F. Relu is an activation function that converts all non-zero values into zero values. The last key step of this image recognition is the real cycle training operation.

import torch.optim as optim
cirterion = nn.CrossEntropyLoss()
optimizer = optim.SGD(net.parameters(),lr = 0.0001,momentum = 0.9)
for epoch in range(3):
 running_loss = 0.0
 for i,data in enumerate(train_loader,0):
 inputs,labels = data
 inputs,labels = Variable(inputs),Variable(labels)
 outputs = net(inputs)
 loss = cirterion(outputs,labels)
 running_loss +=[0]
 if i % 2000 == 1999:
  print('[%d %5d] loss: %.3f' % (epoch + 1,i + 1,running_loss / 2000))
  running_loss = 0.0
print('finished training!')

[1 2000] loss: 0.691
[1 4000] loss: 0.687
[2 2000] loss: 0.671
[2 4000] loss: 0.657
[3 2000] loss: 0.628
[3 4000] loss: 0.626
finished training!

Here we have three training sessions, and each session is batch training_ In the loader, training data, gradient clearing, output value calculation, error calculation, back propagation and model correction are used. We take the average error of every 2000 calculations as the observed value. We can see that every training, the error value is getting smaller and smaller, and gradually learn how to classify the image. The relativity of code is easy to understand, so I won’t repeat it here.

correct = 0
total = 0
for data in test_loader:
 images,labels = data
 outputs = net(Variable(images))
 _,predicted = torch.max(,1)
 total += labels.size(0)
 correct += (predicted == labels).sum()
print('Accuracy of the network on the 5000 test images: %d %%' % (100 * correct / total))

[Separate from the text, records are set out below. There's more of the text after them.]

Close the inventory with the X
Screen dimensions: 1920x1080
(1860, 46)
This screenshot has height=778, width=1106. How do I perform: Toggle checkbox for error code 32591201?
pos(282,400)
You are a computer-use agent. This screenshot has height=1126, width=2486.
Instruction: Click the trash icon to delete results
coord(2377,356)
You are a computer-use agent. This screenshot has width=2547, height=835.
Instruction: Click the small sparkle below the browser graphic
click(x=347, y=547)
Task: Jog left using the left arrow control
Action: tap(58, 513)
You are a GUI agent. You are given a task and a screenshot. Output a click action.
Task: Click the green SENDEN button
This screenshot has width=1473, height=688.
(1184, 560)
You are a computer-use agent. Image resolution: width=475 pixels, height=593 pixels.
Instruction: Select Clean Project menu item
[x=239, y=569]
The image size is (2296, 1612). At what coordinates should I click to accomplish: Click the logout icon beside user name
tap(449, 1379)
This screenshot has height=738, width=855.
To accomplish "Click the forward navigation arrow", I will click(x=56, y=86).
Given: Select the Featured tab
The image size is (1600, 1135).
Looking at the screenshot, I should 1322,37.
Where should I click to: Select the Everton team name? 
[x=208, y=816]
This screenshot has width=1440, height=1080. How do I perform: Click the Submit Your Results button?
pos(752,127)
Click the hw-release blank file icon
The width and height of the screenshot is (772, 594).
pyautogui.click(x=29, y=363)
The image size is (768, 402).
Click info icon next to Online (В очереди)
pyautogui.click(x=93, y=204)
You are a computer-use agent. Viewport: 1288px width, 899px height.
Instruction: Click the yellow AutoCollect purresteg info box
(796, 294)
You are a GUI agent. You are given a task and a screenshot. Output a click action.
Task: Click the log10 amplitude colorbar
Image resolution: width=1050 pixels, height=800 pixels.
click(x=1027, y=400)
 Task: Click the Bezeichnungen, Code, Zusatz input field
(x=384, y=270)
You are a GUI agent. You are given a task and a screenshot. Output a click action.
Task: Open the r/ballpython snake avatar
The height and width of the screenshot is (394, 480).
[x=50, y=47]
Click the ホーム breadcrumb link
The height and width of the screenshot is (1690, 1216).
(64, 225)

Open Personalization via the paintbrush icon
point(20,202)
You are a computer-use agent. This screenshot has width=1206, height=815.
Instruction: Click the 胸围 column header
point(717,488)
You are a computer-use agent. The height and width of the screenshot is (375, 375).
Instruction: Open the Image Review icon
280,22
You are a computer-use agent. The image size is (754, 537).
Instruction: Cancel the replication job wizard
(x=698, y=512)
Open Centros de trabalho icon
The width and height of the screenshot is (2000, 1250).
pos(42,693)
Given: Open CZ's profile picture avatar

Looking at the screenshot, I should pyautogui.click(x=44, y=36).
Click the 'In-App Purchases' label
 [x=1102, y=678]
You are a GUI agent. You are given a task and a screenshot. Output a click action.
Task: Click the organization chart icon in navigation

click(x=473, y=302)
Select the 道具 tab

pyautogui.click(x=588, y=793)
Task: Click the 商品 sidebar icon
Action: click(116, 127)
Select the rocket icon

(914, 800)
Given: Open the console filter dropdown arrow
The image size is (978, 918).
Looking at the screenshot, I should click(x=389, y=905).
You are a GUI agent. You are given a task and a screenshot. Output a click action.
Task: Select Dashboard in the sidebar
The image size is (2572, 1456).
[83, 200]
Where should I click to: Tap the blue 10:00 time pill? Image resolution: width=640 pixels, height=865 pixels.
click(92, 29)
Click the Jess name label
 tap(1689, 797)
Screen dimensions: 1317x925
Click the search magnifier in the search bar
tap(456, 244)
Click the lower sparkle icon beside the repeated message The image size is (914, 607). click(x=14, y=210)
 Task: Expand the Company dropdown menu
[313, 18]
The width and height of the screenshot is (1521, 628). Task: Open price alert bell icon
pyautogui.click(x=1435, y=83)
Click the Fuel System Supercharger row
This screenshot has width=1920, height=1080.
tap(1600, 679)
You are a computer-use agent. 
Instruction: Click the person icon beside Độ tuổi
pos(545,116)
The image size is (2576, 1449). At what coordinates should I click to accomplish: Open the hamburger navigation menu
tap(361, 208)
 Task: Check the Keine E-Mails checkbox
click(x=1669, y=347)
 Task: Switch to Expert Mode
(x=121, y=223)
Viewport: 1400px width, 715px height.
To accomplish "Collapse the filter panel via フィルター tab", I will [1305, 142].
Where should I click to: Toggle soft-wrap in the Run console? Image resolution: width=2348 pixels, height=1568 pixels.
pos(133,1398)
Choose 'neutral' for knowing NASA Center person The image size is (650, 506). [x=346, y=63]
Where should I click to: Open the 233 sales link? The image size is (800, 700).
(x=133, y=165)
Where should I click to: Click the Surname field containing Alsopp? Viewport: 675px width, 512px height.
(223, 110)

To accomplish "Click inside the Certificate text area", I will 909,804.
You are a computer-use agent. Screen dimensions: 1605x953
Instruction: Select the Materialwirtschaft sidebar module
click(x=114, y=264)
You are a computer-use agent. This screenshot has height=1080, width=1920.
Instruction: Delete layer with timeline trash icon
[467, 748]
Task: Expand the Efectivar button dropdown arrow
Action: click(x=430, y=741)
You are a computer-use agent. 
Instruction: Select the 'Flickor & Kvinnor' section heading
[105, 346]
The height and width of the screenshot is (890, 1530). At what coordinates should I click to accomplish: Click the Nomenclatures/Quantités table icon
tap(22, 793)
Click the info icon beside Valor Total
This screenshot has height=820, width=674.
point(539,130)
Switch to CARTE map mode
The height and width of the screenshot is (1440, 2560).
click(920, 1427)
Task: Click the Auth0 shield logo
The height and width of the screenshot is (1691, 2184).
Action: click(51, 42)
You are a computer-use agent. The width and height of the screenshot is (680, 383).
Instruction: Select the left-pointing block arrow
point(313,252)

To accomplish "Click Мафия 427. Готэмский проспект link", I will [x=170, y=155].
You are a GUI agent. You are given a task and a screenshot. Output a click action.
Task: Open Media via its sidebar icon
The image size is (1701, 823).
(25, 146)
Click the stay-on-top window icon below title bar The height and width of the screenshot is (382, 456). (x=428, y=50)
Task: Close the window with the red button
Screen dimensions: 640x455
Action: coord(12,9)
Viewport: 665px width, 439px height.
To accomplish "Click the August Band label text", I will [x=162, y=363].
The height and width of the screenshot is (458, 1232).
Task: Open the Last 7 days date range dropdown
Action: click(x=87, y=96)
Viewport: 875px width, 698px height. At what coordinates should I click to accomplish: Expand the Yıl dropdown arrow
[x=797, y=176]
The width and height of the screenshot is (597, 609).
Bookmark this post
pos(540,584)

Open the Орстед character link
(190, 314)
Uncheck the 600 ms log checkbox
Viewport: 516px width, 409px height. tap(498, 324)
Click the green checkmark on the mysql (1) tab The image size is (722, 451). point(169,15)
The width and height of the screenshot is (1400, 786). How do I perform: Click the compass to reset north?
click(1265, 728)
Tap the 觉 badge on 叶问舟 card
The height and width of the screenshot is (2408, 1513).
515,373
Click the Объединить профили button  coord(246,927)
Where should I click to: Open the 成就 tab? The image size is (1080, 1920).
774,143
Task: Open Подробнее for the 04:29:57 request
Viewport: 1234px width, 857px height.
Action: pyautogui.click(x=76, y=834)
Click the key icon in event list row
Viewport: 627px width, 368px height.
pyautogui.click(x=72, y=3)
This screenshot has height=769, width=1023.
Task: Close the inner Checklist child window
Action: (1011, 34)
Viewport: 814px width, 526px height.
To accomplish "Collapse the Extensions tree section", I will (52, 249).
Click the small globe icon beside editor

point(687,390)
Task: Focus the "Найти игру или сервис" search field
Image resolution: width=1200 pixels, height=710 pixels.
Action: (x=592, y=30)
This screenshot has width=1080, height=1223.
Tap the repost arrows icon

Finally came to the model accuracy verification, which is also the purpose of the test folder mentioned at the beginning. At this point, net is a trained neural network. Pass in an image matrix, it will output the corresponding classification value, we get the classification value and the real value to do a comparison calculation, we can get the accuracy. The current accuracy rate is 66% on my computer. It may be different on your machine, but it won’t be too different.

Finally, let’s make a summary. In fact, it is not complicated to implement CNN in Python. The theoretical underlying layer has been encapsulated. We only need to call the correct function. The parameters of the current model have not reached a relatively perfect state, interested partners can adjust the parameters to run several times, the training results will be better and better without accident.

In addition, since there is no point in explaining CNN and pasting the project code in an article, I don’t have two things to do at the same time, because there are many good articles explaining CNN on the Internet. If you read the code, you can search the articles about CNN first, and then look back at the project code, which should be clearer.

For the first time, I wrote an article about my own neural network. If there is something wrong with it, please forgive me.

The above use of Python to complete the dog and cat image recognition is the whole content shared by Xiaobian. I hope it can give you a reference, and I hope you can support developer more.